NHS Improvement – which brought together Monitor and the Trust Development Authority from the beginning of April – issued a suite of documents to support its costing transformation programme.

These included the delayed Patient-level costing: case for change report, which asserts that the ‘national case for change is well understood and it is commonly accepted that need a better system’. It points at calls for improved data from various ​sources including the National Audit Office, the National Institute for Health and Care Excellence, the Carter report on NHS productivity and the Five-year forward view.

NHS Improvement has argued that the potential £5bn savings targeted in the Carter report can only be achieved ‘by having a detailed understanding of costs at the provider level’. ‘This requires investment,’ the report said. ‘PLICS (patient-level information and costing systems) is the process to identify where practices can be improved.'

The report has compiled a number of case studies to help providers make their own cases for investment locally. The case studies demonstrate where savings have been made by providers already producing patient-level costs. And the report also collates the arguments used by these organisations to win their own local business cases.
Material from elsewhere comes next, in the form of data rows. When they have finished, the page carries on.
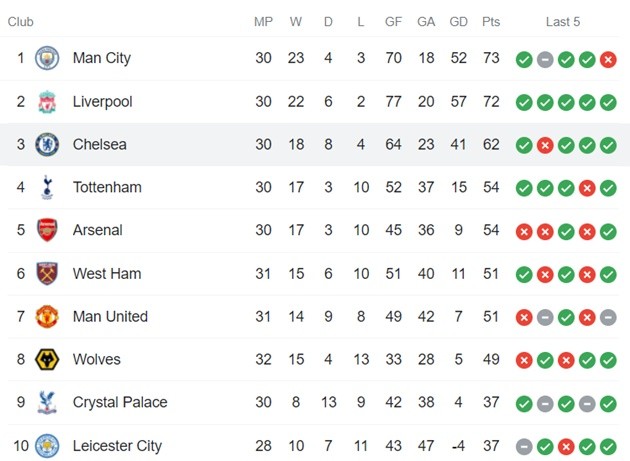Viewport: 630px width, 461px height.
Task: Click the Man City club crest
Action: click(x=47, y=58)
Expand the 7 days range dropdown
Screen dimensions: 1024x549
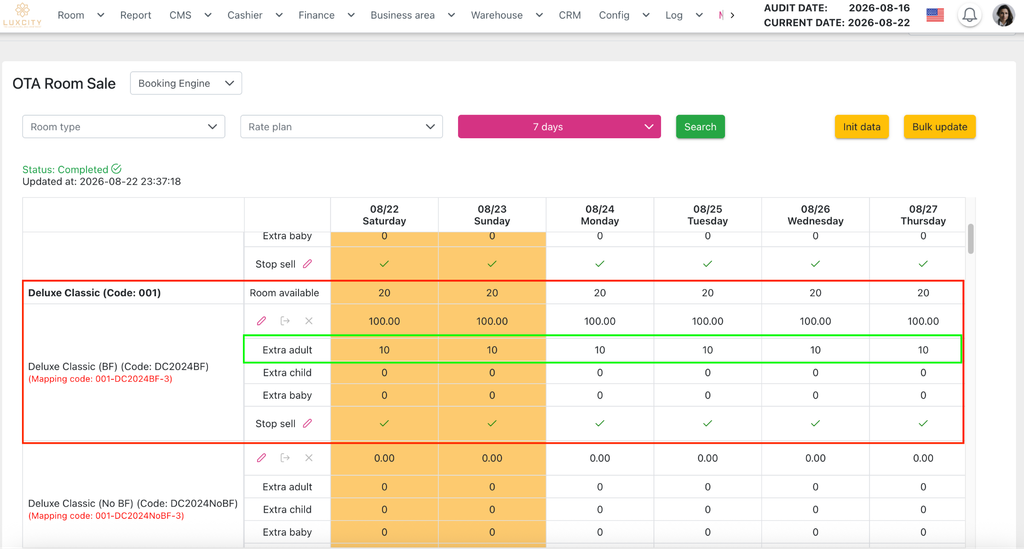(559, 127)
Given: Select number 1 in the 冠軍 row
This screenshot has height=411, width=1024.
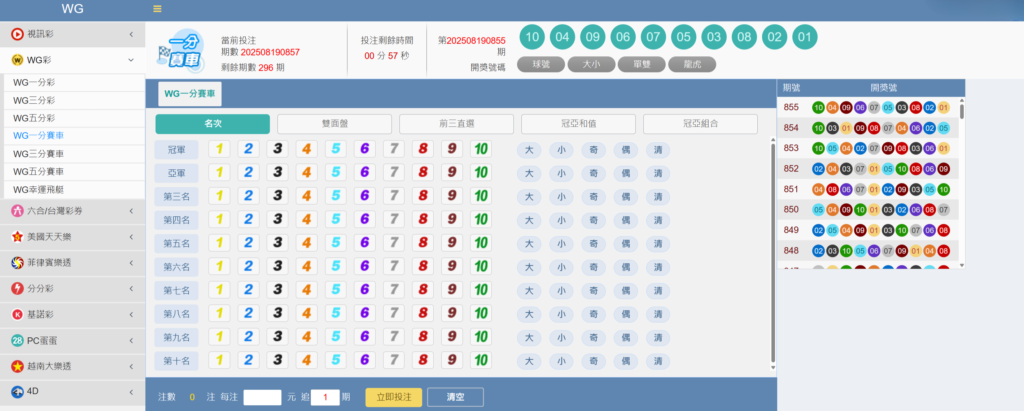Looking at the screenshot, I should [220, 149].
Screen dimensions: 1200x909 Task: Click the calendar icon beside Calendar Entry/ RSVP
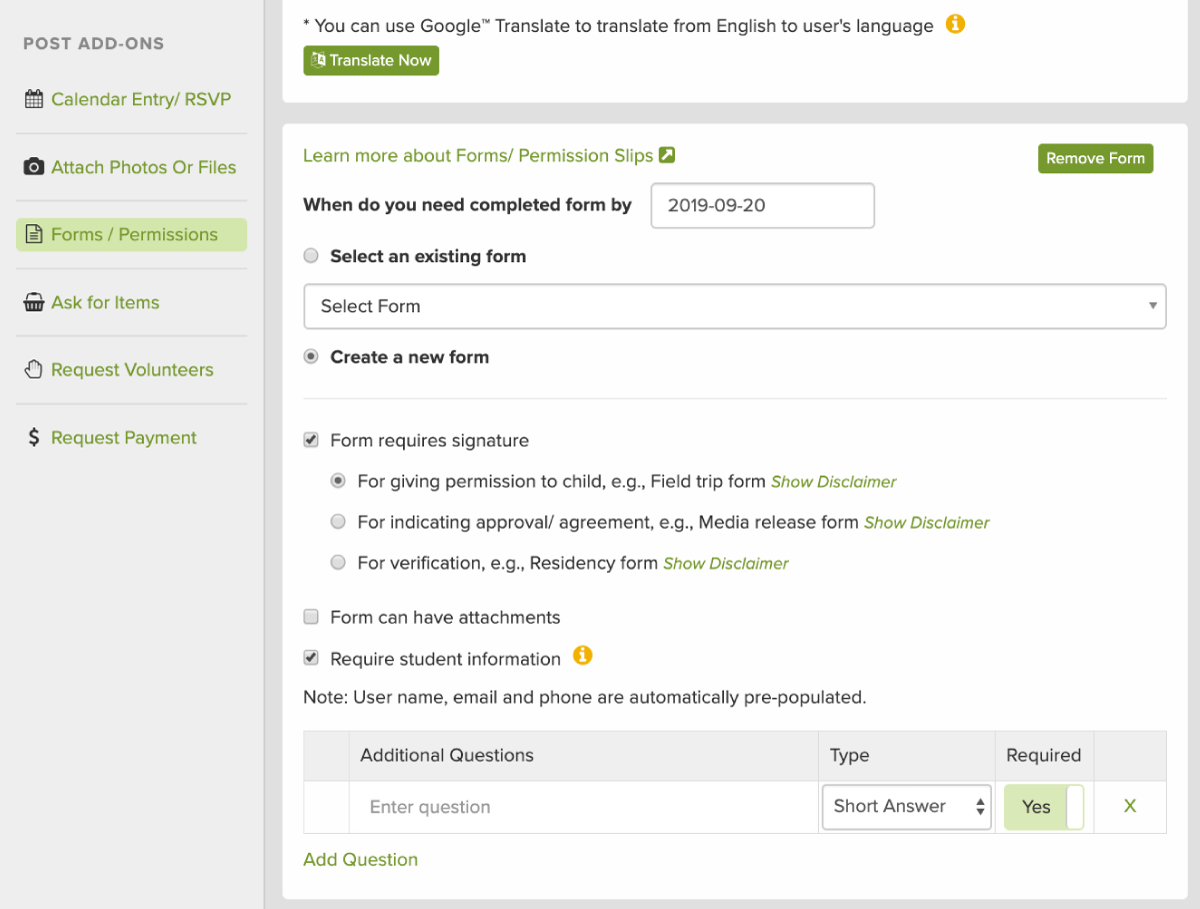click(33, 99)
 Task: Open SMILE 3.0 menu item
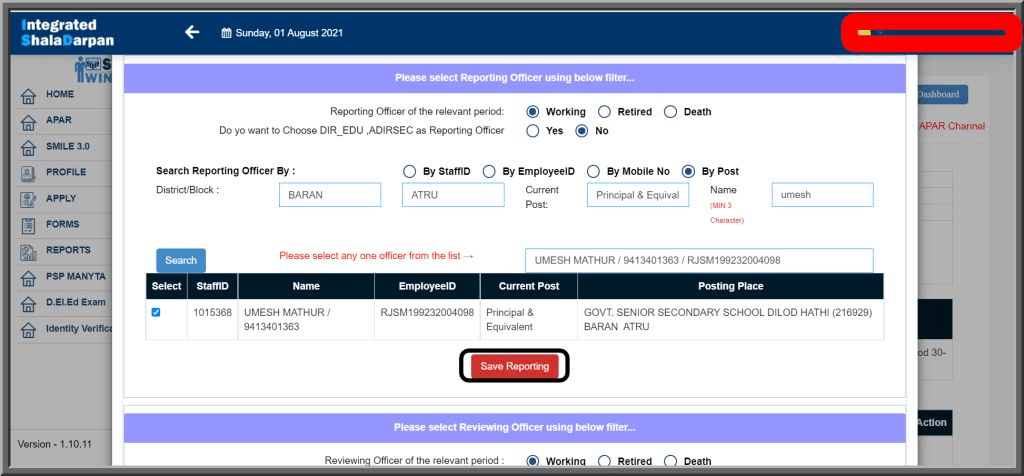coord(67,146)
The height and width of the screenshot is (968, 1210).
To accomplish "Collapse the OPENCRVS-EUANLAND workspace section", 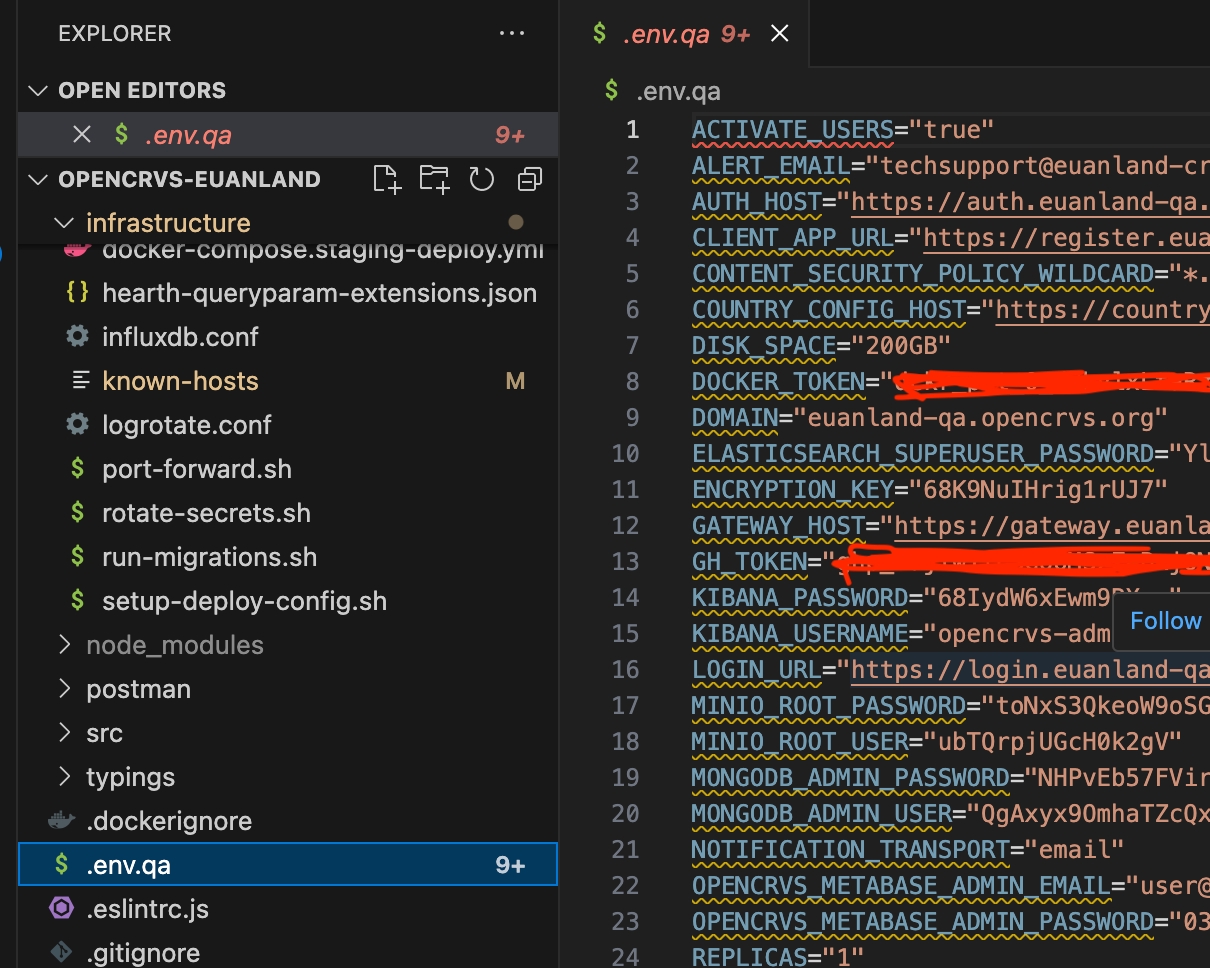I will (x=39, y=180).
NHS Improvement believes that implementation and operational costs range from £138,000 to £288,000 per year, depending on organisational size. This could be offset by existing reference and service-line reporting costs. The costs include a costing team of between two and six whole time equivalents, software and the costs of using the data across an organisation.

NHS Improvement will also need to invest to put systems in place capable of collecting and analysing the far greater levels of detailed data that will be produced.

New costing standards for acute organisations have also been published. These remain non-mandatory and are initially targeted at the six acute trusts taking part in the CTP roadmap partner programme. However the standards will be phased in over the next few years – with a five-year timetable covering all sectors.

The first mandatory standards for acute providers will be published in January 2018 to cover the compilation of costs in the 2018/19 financial year – which would be collected in July 2019. The timetable would see mandatory standards published for the mental health and ambulance sectors in January 2019 (for 2019/20), with community providers joining a year later.

The standards underpin NHS Improvement’s new costing process and are broken into five groups:

  • Costing principles (8)
  • Information requirements (2)
  • Costing processes (8)
  • Costing methodologies (9)
  • Costing approaches (5)

The process will see general ledger costs mapped to a cost ledger – providing a single format and starting point. A standard cost ledger will be included in the 2017 standards. The costs ledger is then translated into resources before these are mapped to activities. Activity drivers are then used to map each activity to cost objects – with each driver defined in the standards.

The HFMA also published a toolkit for acute services that aims to help organisations maximise the value of patient level cost data. The toolkit is available for members of the HFMA’s Healthcare Costing for Value Institute.